Condensation Polymers
Quick Notes
- Condensation polymers form when monomers with two reactive functional groups join together, releasing a small molecule such as H2O or HCl.
- Common condensation polymer formation:
- Dicarboxylic acids + Diols → Polyesters
- Dicarboxylic acids + Diamines → Polyamides
- Amino acids → Polypeptides (Proteins)
- Examples:
- Polyesters → Terylene (PET) (often used as a material fabric or for making plastic bottles and ropes)
- Polyamides → Nylon 6,6 (often used for synthetic clothing) and Kevlar (often used as a non-slip coating).
- Polymer properties depend on intermolecular forces (hydrogen bonding, dipole–dipole, van der Waals).
Full Notes
Polymers are formed when monomers react together to create a (very) large molecule made up of repeating units.

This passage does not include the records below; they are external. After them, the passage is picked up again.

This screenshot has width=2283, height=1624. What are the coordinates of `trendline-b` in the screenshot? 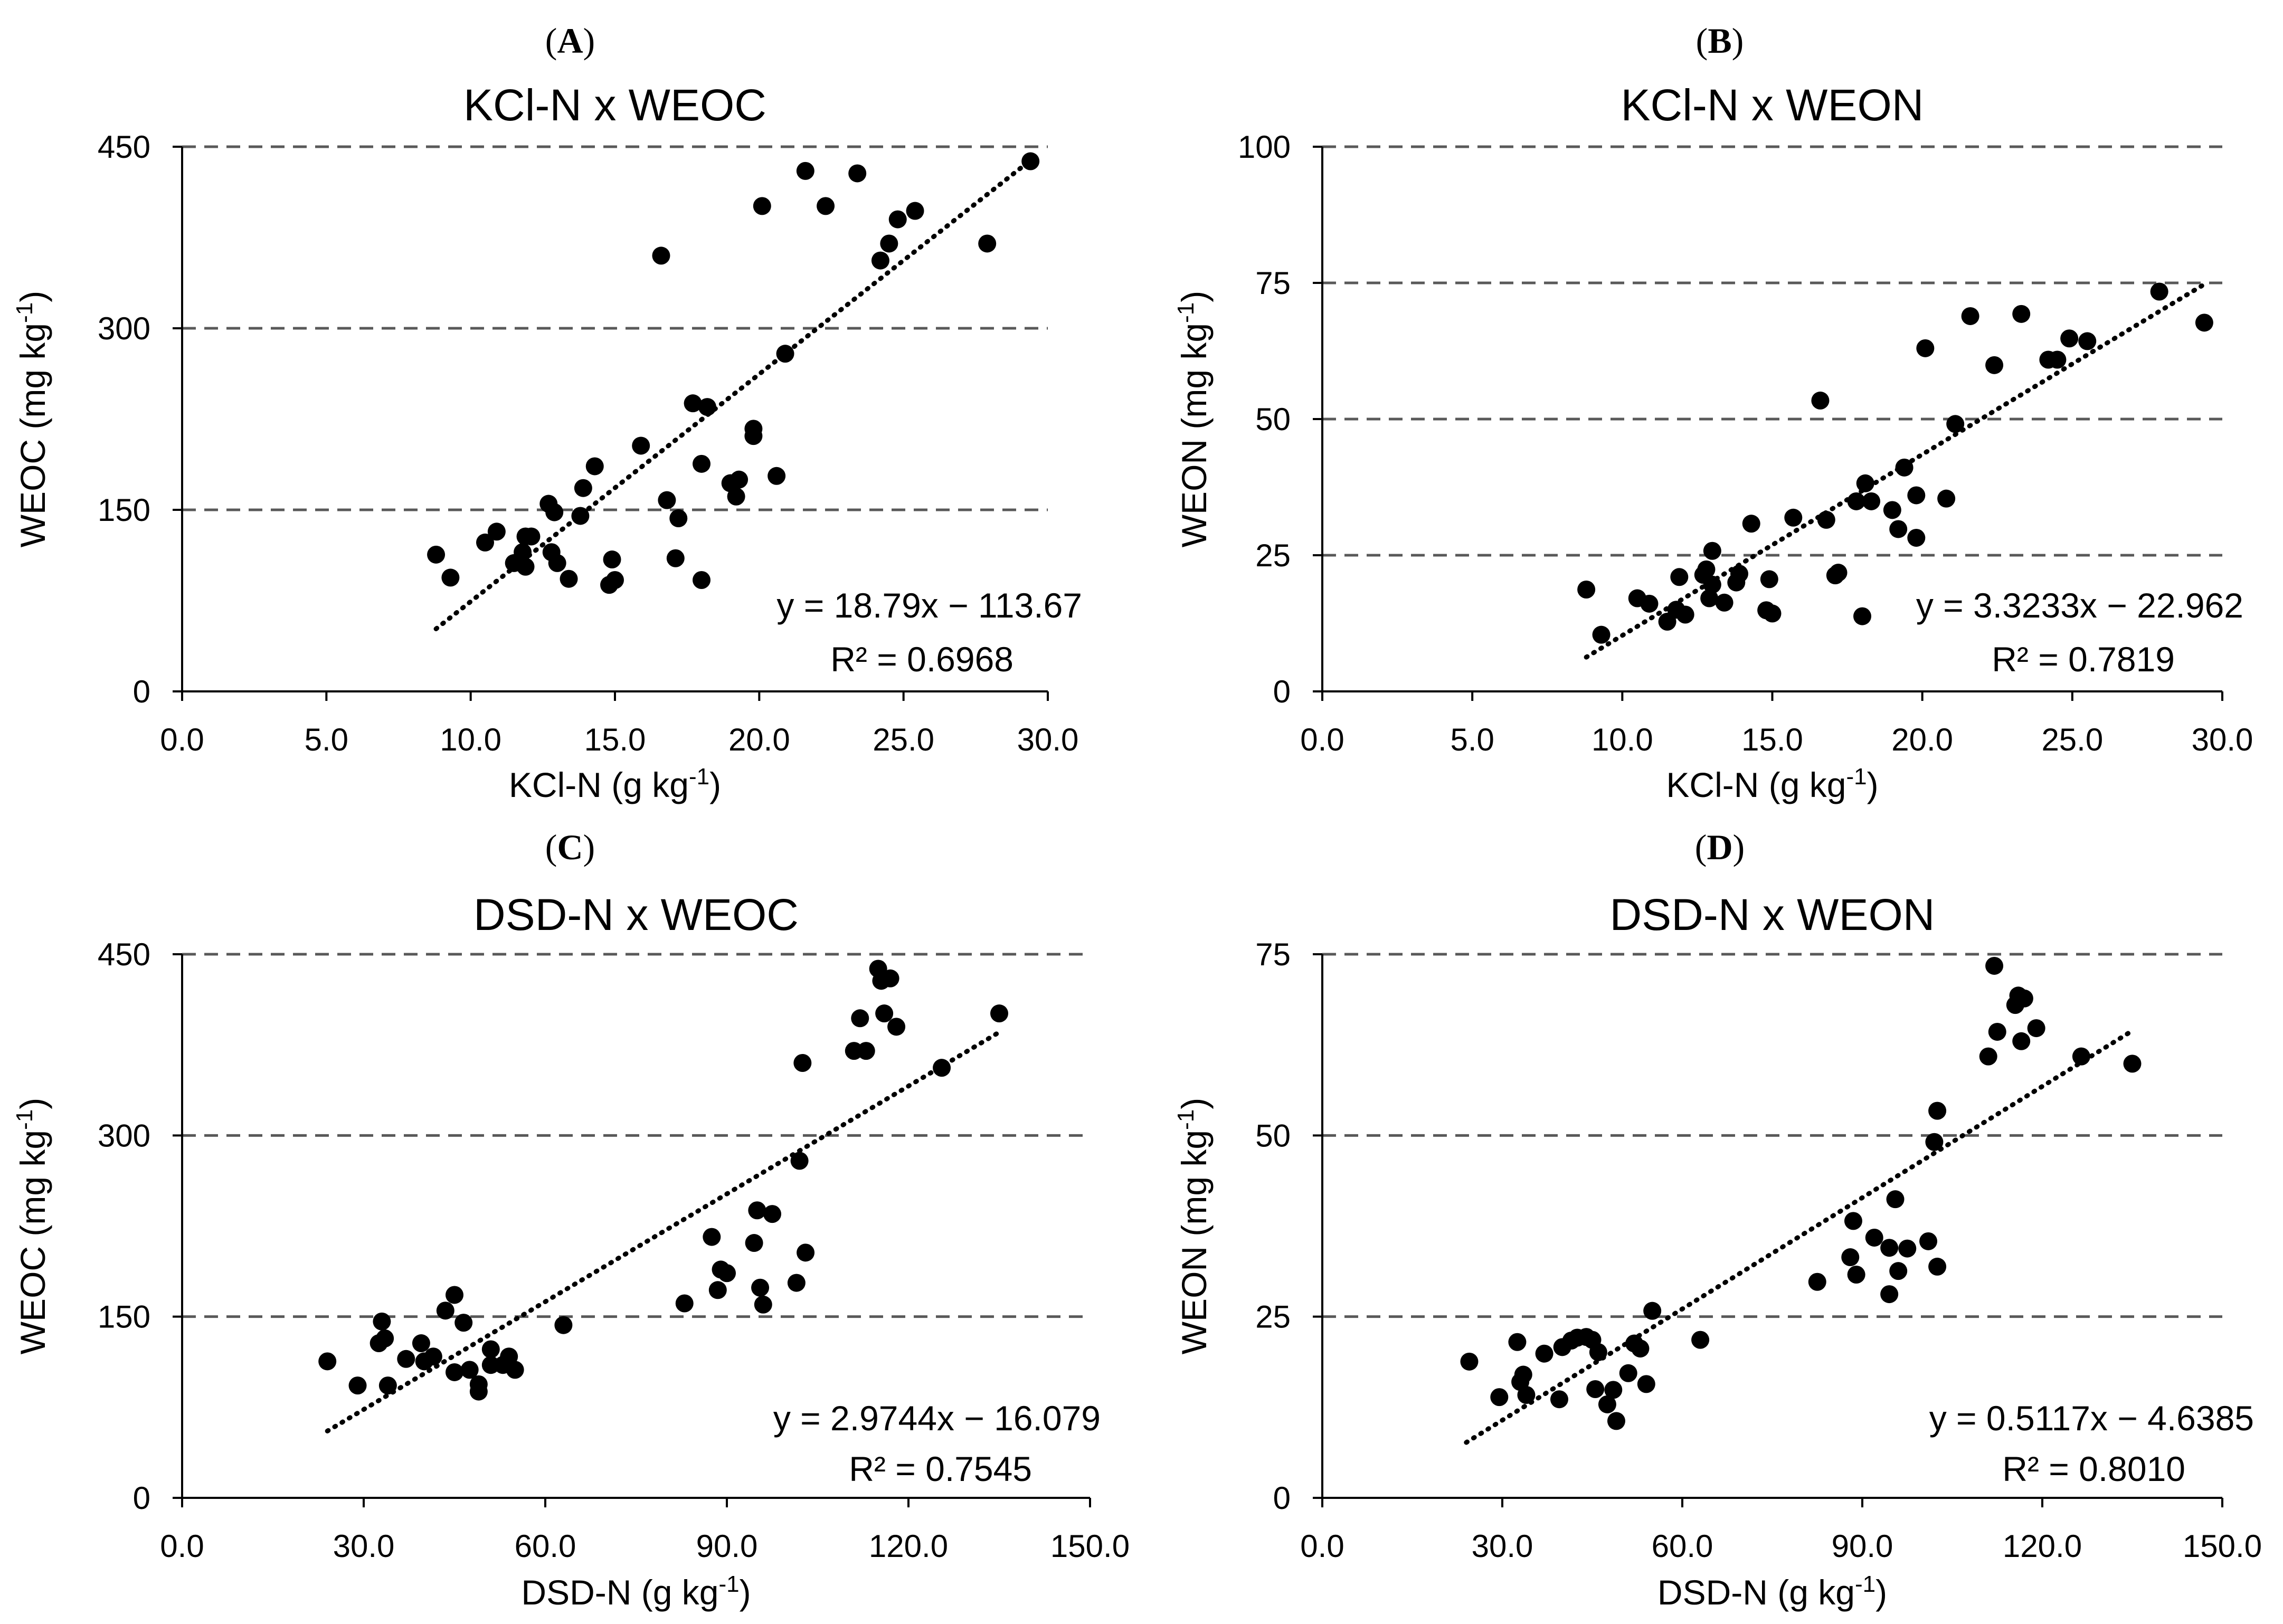 It's located at (1896, 471).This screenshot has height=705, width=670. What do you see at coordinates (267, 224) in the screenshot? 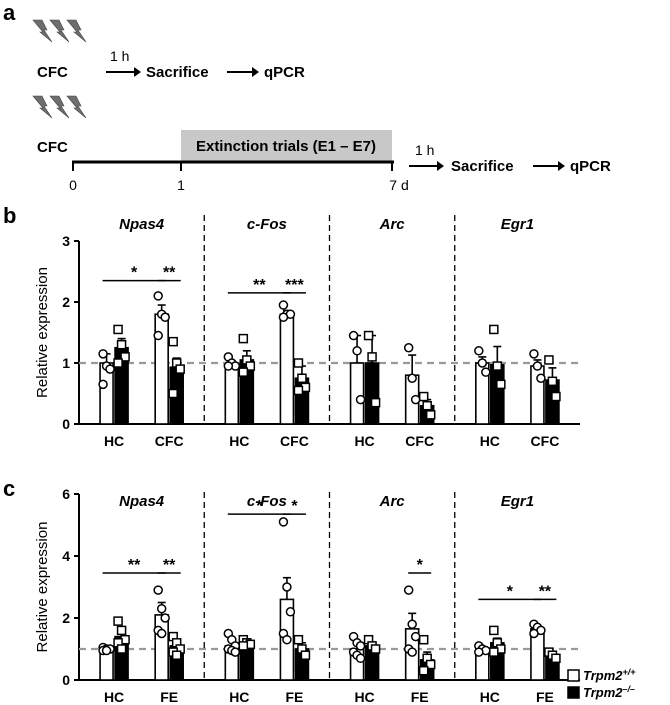
I see `gene-title: c-Fos` at bounding box center [267, 224].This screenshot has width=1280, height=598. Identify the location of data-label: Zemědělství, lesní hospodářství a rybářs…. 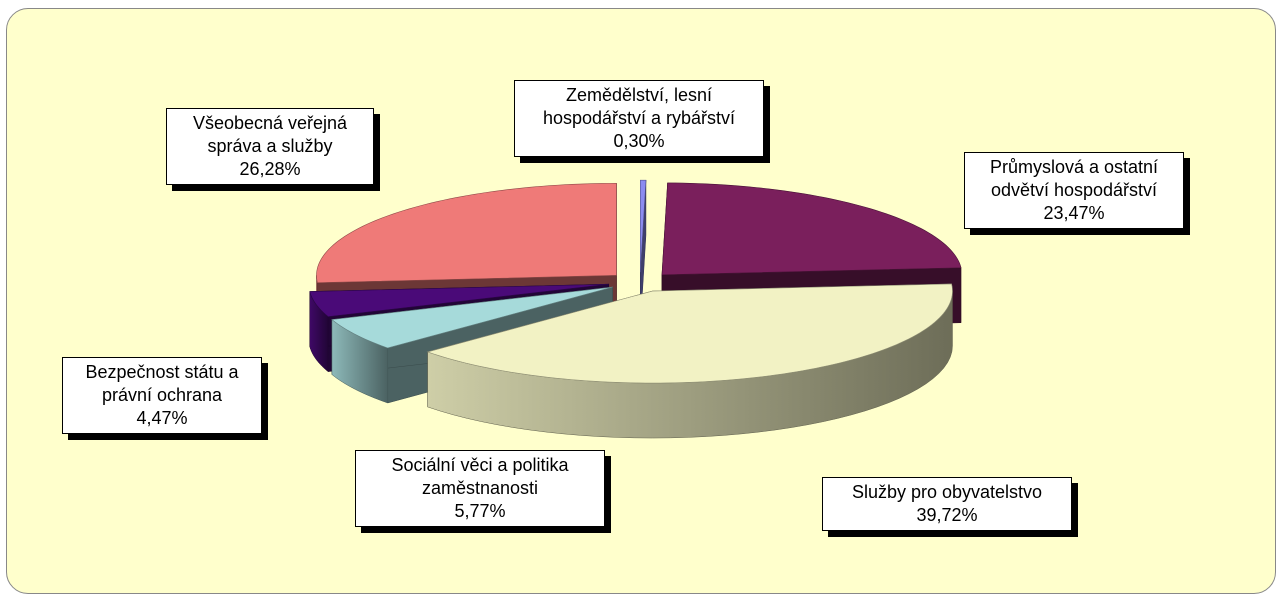
(639, 118).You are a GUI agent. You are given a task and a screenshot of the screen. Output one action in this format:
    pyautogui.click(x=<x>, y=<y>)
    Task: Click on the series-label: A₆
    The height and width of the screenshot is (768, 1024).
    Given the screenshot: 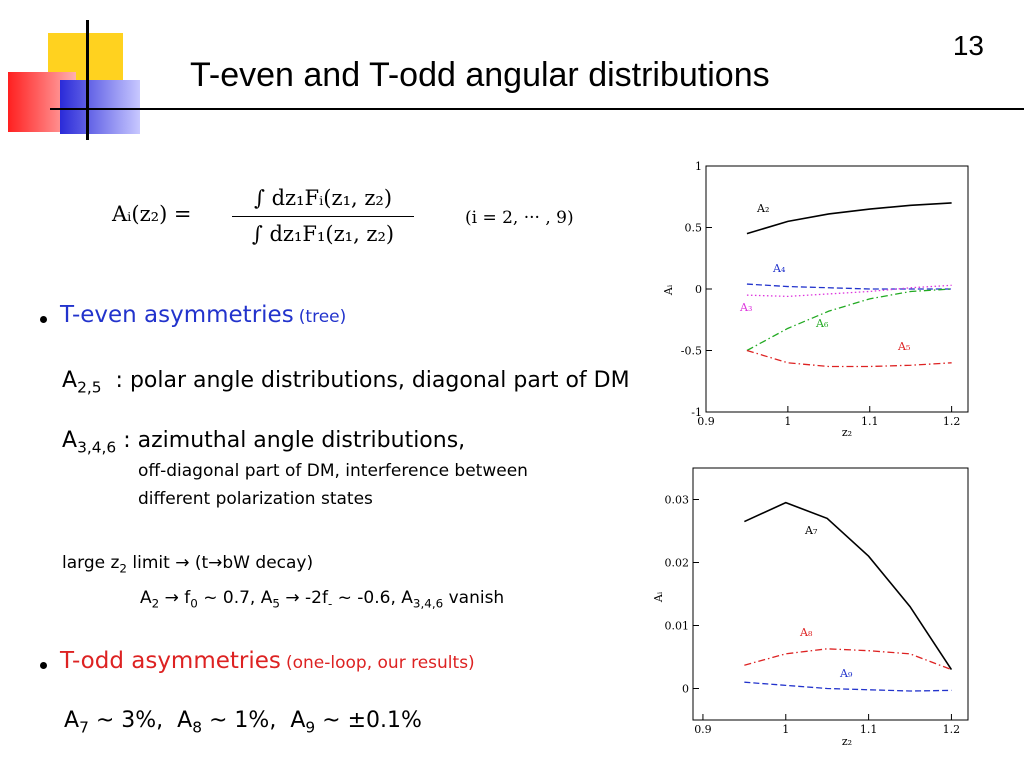 What is the action you would take?
    pyautogui.click(x=822, y=324)
    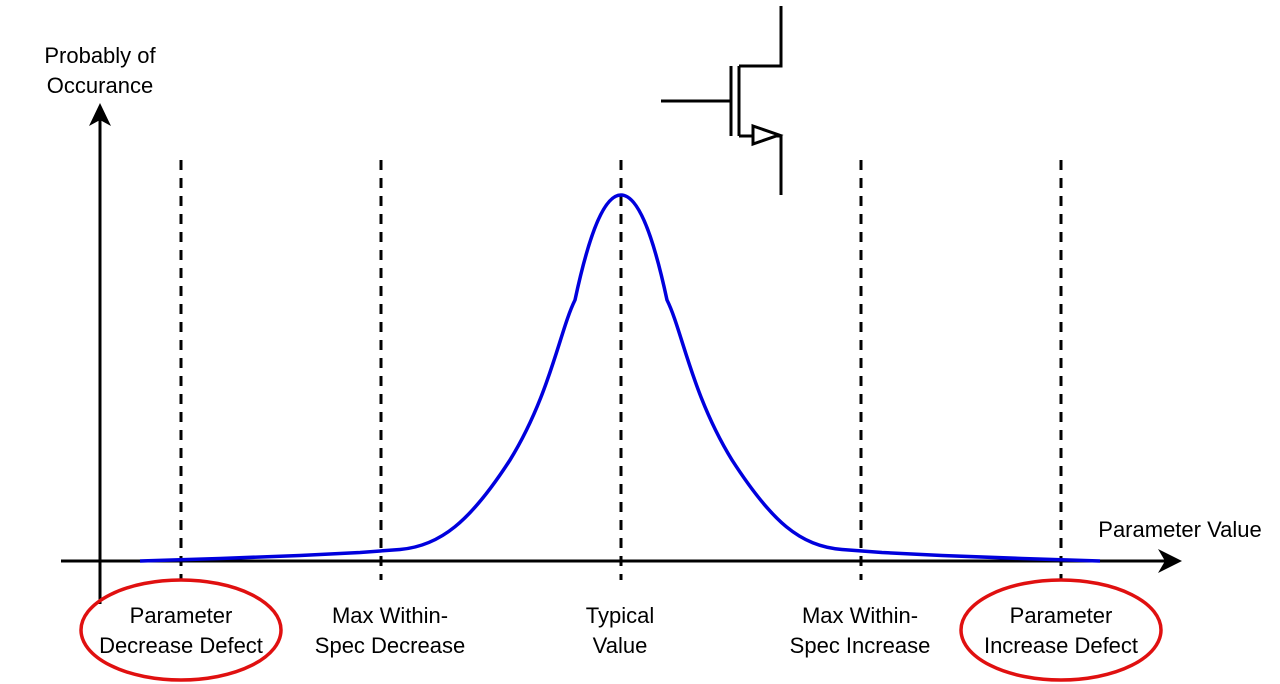 The height and width of the screenshot is (684, 1280). Describe the element at coordinates (100, 86) in the screenshot. I see `y-axis-label-line-2: Occurance` at that location.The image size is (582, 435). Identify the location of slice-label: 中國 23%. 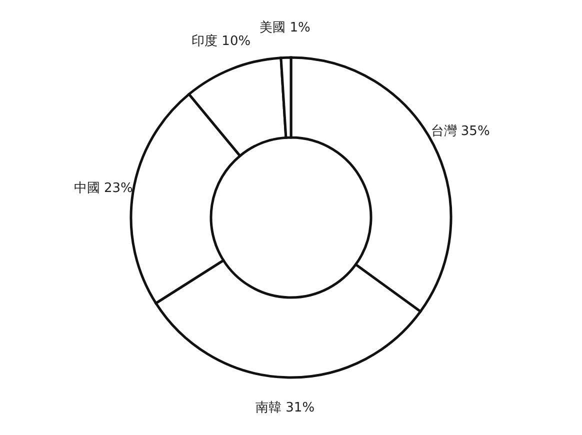
(104, 188).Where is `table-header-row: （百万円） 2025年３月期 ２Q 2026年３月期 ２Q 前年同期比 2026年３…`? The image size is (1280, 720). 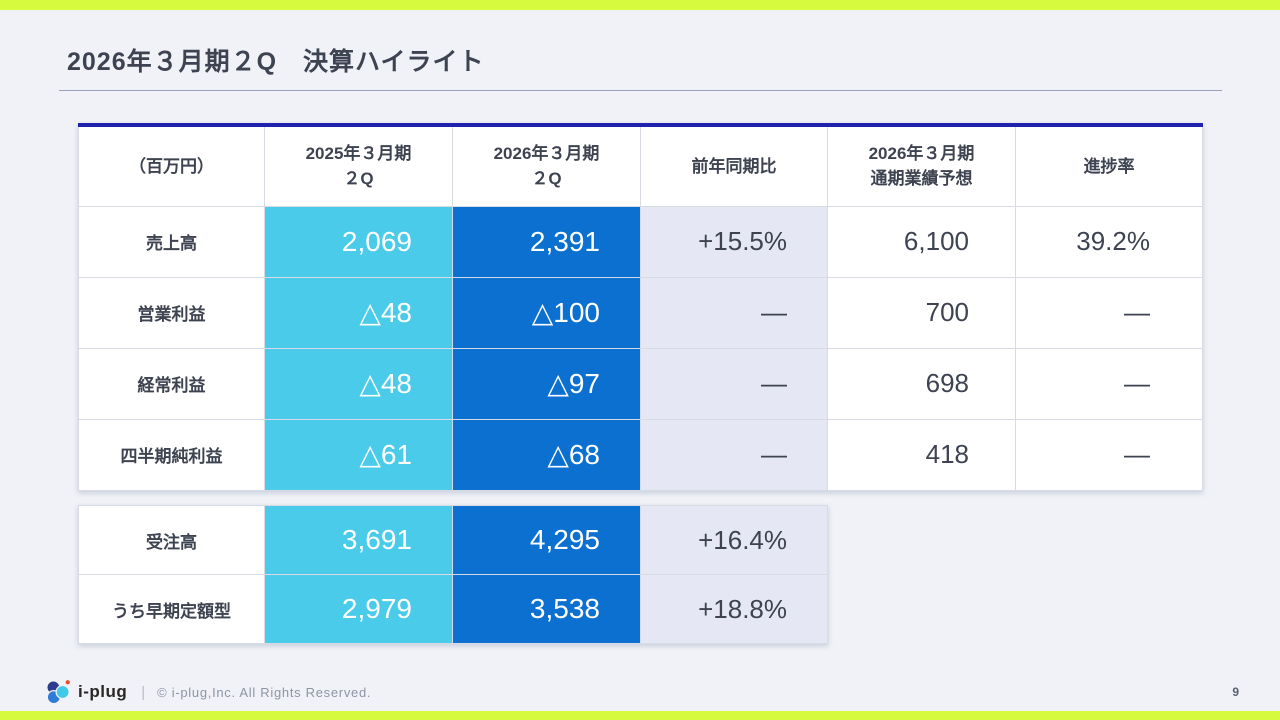
table-header-row: （百万円） 2025年３月期 ２Q 2026年３月期 ２Q 前年同期比 2026年３… is located at coordinates (640, 166).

Condensation polymers are formed when monomers react together and a small molecule is released (commonly water or HCl) as the monomers form repeating units. The formation of condensation polymers is called condensation polymerisation.
Condensation polymers are broken apart in hydrolysis reactions - the opposite of condensation, where a small molecule (usually water) is added back into the polymer to break up the repeating units.
There are lots of different types of condensation polymer (many human made and naturally occurring). Common examples include polyesters and polyamides.
Formation of Polyesters
Polyesters can be formed by the reaction of a dicarboxylic acid with a diol.
Ester link (-COO-) is formed with the loss of water and further ester links can be made to each end of the ester formed between other dicarboxylic acids and diols.
Example: Terylene (PET) Formation
Monomers: Benzene-1,4-dicarboxylic acid + Ethane-1,2-diol
Uses: Clothing fabrics, plastic bottles, food packaging.
Formation of Polyamides
Polyamides are formed by the reaction of a dicarboxylic acid with a diamine.
Amide link (-CONH-) is formed with the loss of water and further amide links can be made to each end of the amide formed between other dicarboxylic acids and diamines.
Example:Nylon 6,6 Formation
Monomers: Hexanedioic acid + 1,6-diaminohexane
Uses: Fibres for clothing, ropes, parachutes.
Example:Kevlar Formation
Monomers: Benzene-1,4-dicarboxylic acid + Benzene-1,4-diamine
Uses: Bulletproof vests, helmets, reinforced tyres.
Formation of Polypeptides (Proteins)
Amino acids polymerise to form polypeptides via peptide bonds (-CONH-).
This polymerisation is essential for the forming of proteins in biological systems (see Proteins and Amino Acids for more).
Intermolecular Forces in Condensation Polymers
The type of intermolecular force(s) between polymer molecules is based on the monomers that react to form the polymer and influence the physical properties of the polymer.
| Polymer Type | Intermolecular Forces | Strength |
|---|---|---|
| Polyesters | Dipole-dipole & van der Waals | Moderate |
| Polyamides (Nylon/ Kevlar) | Hydrogen bonding | Stronger |
| Polypeptides (Proteins) | Hydrogen bonding | Very strong |
Polyamides (e.g., Kevlar) are very strong due to extensive hydrogen bonding.
Polyesters rely on dipole–dipole and van der Waals forces, making them weaker.
Summary
- Condensation polymers form when monomers join with the loss of a small molecule (often H2O or HCl).
- Polyesters form from dicarboxylic acids + diols; polyamides form from dicarboxylic acids + diamines; amino acids form polypeptides.
- Key examples: Terylene (PET), Nylon 6,6 and Kevlar.
- Hydrolysis breaks condensation polymers back to monomers by addition of water.
- Properties depend on intermolecular forces: strong hydrogen bonding in polyamides versus weaker dipole/van der Waals in many polyesters.